● Text extract:
__________________________________________________

Auckland Airport likely on the sales block – could this happen to ZQN?

WLW commentary, 7 December 2022

Auckland Council’s new Mayor Wayne Brown has proposed selling the council’s 18% stake in Auckland International Airport (AIA) to help address a potential $295 million budget shortfall.

A controversial proposal on many fronts – but not nearly so controversial as it would be if Queenstown Lakes District Council were to suggest the same.

Because here, it would mean a total loss of control of Queenstown Airport Corporation and of our airports, as well as the loss of a significant asset and dividend stream.

Auckland Council already has no control over Auckland International Airport nor a seat on the AIA board because it has only a minor shareholding.

But QLDC’s supermajority holding (75.01%) gives it the legal right to instruct Queenstown Airport Corporation as to its strategic objectives, within the parameters of the Local Government Act – and QAC must comply.  And it must approve QAC board appointments.

Both QAC and QLDC legal counsel at the High Court hearing, which overturned QLDC’s illegal 100-year lease of Wānaka Airport to QAC, confirmed that QLDC has total control of QAC through the annual Statement of Intent (SOI).

__________________________________________________

● Given data:
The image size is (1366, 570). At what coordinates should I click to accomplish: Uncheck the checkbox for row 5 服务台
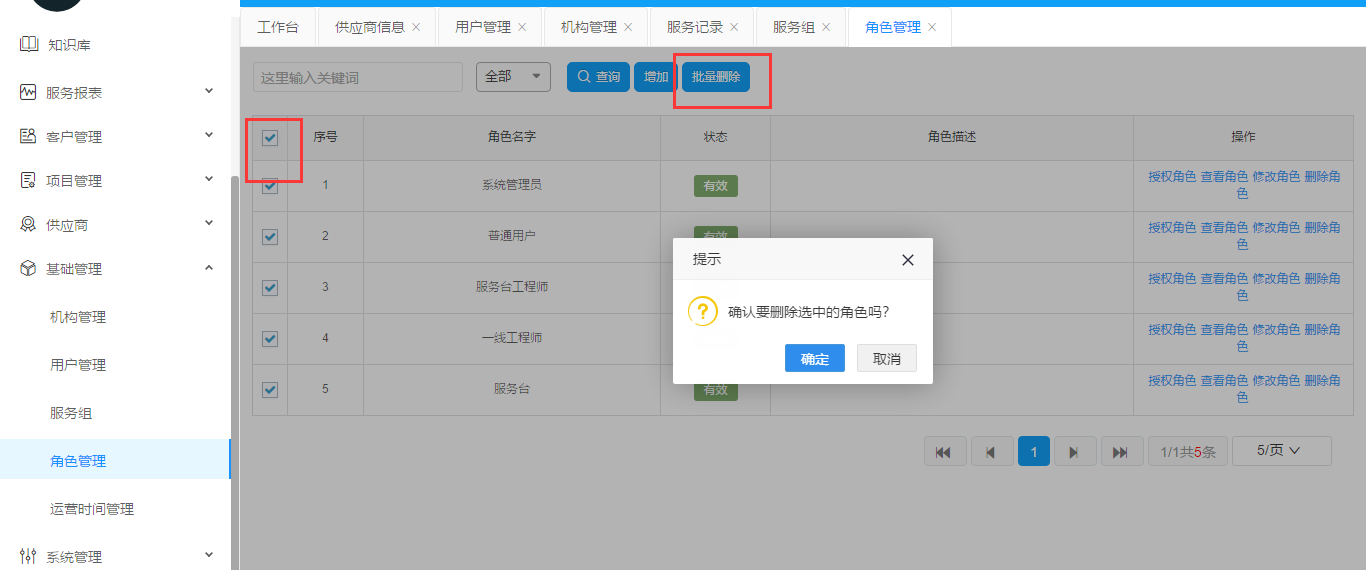(x=270, y=390)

__________________________________________________

● Problem details:
Please answer these questions using the airport commentary:
1. What share of Auckland International Airport does Auckland Council hold?
2. What percentage of Queenstown Airport Corporation does QLDC hold?
3. Through what annual document does QLDC have total control of QAC?
The lines aren't needed for this.

● Result for this task:
1. 18%
2. 75.01%
3. The annual Statement of Intent (SOI)